- **Problem to solve**: Please rescale the records below, from the line containing "Screen dimensions: 1389x868" down to the line containing "pyautogui.click(x=769, y=464)", both included. Rewrite every one of those lines, multiplying each click coordinate by 0.95 and rounding to a whole number (halves go up), and leave all other text and numbers unchanged.

╭──

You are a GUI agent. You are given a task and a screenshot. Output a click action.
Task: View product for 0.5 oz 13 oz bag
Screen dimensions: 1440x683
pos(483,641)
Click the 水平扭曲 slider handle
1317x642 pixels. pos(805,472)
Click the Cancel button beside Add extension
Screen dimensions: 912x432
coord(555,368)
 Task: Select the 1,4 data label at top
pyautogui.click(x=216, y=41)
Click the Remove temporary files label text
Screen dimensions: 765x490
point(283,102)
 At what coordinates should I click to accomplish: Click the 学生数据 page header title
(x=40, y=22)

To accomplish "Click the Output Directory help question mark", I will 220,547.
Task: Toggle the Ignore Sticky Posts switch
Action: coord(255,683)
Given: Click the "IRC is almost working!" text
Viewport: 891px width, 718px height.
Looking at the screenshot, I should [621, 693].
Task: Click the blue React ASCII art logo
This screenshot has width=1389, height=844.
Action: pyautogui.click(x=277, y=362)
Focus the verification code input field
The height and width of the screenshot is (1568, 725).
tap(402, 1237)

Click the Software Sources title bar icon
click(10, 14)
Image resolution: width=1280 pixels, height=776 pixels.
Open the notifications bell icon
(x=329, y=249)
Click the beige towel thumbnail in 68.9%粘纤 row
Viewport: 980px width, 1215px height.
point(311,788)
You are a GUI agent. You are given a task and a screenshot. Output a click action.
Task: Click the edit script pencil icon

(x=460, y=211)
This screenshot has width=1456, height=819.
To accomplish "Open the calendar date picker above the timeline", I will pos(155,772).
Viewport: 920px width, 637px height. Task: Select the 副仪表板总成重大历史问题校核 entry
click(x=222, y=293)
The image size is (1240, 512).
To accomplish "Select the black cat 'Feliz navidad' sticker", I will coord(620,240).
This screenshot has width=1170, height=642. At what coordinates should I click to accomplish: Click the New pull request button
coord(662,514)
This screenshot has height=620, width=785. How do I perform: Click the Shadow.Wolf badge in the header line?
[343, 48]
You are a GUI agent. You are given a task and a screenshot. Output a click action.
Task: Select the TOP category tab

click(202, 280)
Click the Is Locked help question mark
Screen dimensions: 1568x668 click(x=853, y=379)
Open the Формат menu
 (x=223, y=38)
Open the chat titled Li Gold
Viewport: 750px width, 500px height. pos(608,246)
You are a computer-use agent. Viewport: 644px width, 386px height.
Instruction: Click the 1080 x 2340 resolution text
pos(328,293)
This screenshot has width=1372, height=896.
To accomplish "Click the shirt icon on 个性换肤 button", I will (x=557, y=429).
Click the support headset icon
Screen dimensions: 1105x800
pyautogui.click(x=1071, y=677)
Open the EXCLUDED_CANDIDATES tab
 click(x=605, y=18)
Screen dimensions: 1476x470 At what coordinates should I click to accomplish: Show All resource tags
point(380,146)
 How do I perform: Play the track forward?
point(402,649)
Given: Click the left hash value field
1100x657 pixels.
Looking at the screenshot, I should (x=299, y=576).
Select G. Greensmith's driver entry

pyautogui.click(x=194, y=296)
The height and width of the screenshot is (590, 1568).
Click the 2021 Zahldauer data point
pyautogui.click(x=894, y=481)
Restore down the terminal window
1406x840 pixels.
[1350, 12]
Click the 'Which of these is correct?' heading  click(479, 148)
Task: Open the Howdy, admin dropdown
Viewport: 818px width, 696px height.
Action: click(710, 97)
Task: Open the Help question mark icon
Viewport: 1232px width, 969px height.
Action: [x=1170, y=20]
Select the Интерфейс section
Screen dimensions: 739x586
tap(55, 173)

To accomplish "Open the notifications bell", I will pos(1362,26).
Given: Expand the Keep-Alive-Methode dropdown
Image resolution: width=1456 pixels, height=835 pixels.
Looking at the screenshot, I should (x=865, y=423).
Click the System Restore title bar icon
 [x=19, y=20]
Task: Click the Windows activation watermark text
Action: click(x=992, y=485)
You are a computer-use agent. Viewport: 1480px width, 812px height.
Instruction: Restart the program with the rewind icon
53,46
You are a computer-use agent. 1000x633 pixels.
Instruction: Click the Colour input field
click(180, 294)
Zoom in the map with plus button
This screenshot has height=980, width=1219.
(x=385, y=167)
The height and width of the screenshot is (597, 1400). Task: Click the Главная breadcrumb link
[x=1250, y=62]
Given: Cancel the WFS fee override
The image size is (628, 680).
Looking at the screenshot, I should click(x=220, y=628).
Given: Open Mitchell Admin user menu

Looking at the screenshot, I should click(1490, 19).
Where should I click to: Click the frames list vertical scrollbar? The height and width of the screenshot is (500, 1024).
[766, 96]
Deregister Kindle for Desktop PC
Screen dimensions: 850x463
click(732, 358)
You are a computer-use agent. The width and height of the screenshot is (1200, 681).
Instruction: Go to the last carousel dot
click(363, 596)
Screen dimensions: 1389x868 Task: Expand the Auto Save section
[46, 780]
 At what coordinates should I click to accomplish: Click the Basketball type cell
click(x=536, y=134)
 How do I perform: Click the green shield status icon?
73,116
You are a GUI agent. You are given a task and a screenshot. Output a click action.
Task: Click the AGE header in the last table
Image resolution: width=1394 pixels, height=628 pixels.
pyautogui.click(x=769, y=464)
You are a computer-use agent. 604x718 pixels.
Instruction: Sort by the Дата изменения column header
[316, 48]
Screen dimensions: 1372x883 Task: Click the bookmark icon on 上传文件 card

╰──

- **Solution to the exercise**:
Screen dimensions: 1389x868 Task: Expand the Auto Save section
[44, 741]
 At what coordinates should I click to accomplish: Click the Basketball type cell
click(x=509, y=127)
 How do I perform: Click the green shield status icon?
69,110
You are a GUI agent. You are given a task and a screenshot. Output a click action.
Task: Click the AGE header in the last table
Image resolution: width=1394 pixels, height=628 pixels.
pyautogui.click(x=731, y=441)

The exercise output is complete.